----- FRAGMENTO DE TEXTO

Crónicas de un Occidente degenerado: Prólogo


Eso que llamamos degeneración no es un rasgo único de la modernidad ni está más presente en el ser humano hoy que cuando se formaron las primeras tribus. Se trata, más bien, de lo que nace ahí donde se entrecruzan determinados rasgos innatos a la naturaleza humana y las convenciones sociales, surgidas estas de manera espontánea o institucionalizadas, generalmente por medio de la coerción y el ejercicio de los discursos intelectuales. Peligroso como puede ser, toda vez que el rechazo y la así llamada fobia —que no es tal, pero concedamos por un segundo el término— tienden a derivar en actos violentos, el horror, el desagrado y la repugnancia son herramientas de supervivencia. Una sociedad que no imponga límites sobre las atrocidades tiene garantizado su colapso. Las reacciones colectivas contra la estela decadente que a su paso deja el progresismo señalan mucho más que el recelo, el atraso o el miedo por la novedad, son signo también de sociedades y civilizaciones que no están dispuestas a ceder su terreno en la historia.

----------
----- DATOS MOSTRADOS

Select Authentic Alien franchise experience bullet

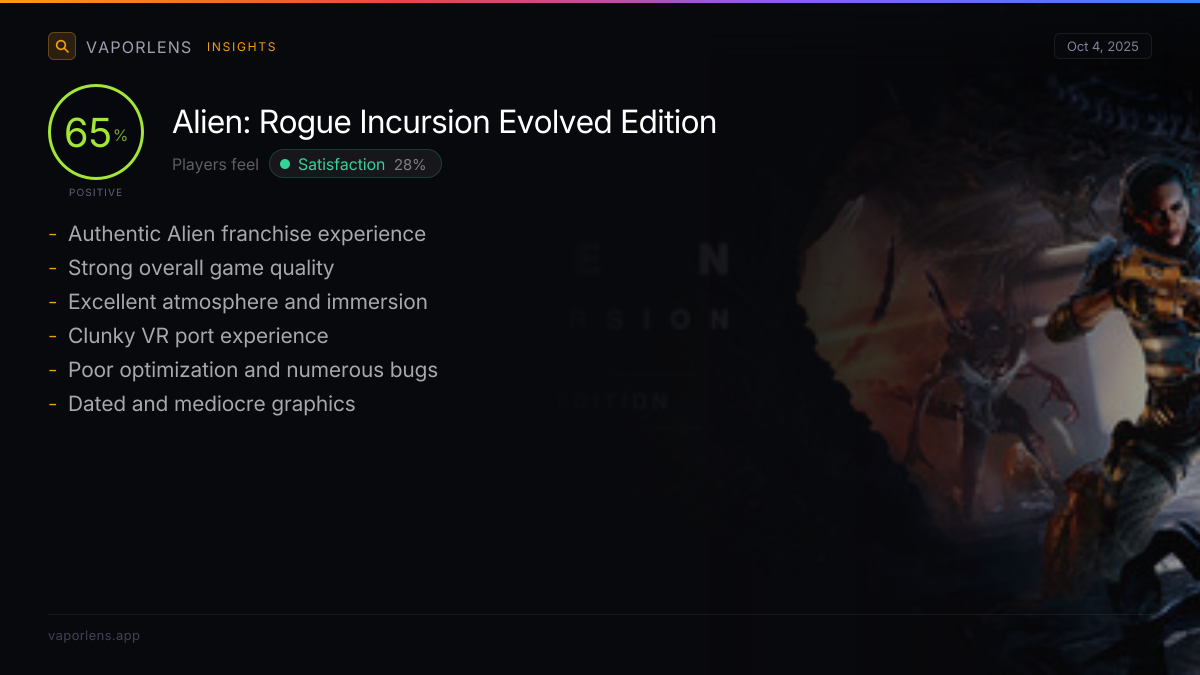247,234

----------

EJERCICIOS POR RESOLVER
1: Según el prólogo sobre el Occidente degenerado, ¿por qué el horror, el desagrado y la repugnancia son herramientas de supervivencia? Contesta en una a tres oraciones.
2: ¿Puedes retomar el prólogo sobre el Occidente degenerado y seguirlo a partir de su última oración?
El material no cumple ningún papel aquí.

RESULTADOS FINALES
1: El texto lo justifica al afirmar que una sociedad que no imponga límites sobre las atrocidades tiene garantizado su colapso.

2:
Lo que diferencia la degeneración moderna de la que prevalecía en estadios anteriores del desarrollo humano no son tanto los actos ni las modalidades en particular como el pedestal desde el cual pontifican los intelectuales de turno. Si en el pasado inmediato de Occidente los discursos morales estaban anclados en la idea divina y a estos los revestía un halo de urgencia soteriológica, en la modernidad, por fuerza del secularismo y la razón, los discursos se fincan en la necesidad del progreso, la apertura y la conquista de nuevos paradigmas. Esto se ve reflejado en el disgusto moderno ante las melancolías conservadoras y reaccionarias: habiéndose entronizado la inmanencia, en tanto rasgo «espiritual» de los tiempos, una idea será virtuosa solo en la medida en que sea vanguardista y responda a las necesidades de un progreso que, por necesidad, ha de interpretarse como subversión y rotura de los viejos modos de entendimiento. O dicho de otro modo, ya no es tiempo de suspirar por glorias pasadas. En primer lugar, aquellas glorias nunca fueron tales. En el mejor de los casos se trató de espejismos bellos de la barbarie o de elementos precursores a las glorias de las que hoy gozamos. Desde luego, este es un resumen vulgar e incompleto del pensamiento presente que omite la mención a pensadores que, sin abjurar por completo del paradigma presente, lamentan la pérdida gradual y constante de nociones vetustas: el heroísmo, la bravura, la consecución por lo sublime, la vita contemplativa. Por lo pronto, me interesan menos las aristas que el punto focal de la idea hegemónica a partir de la cual surgen el resto de los relatos.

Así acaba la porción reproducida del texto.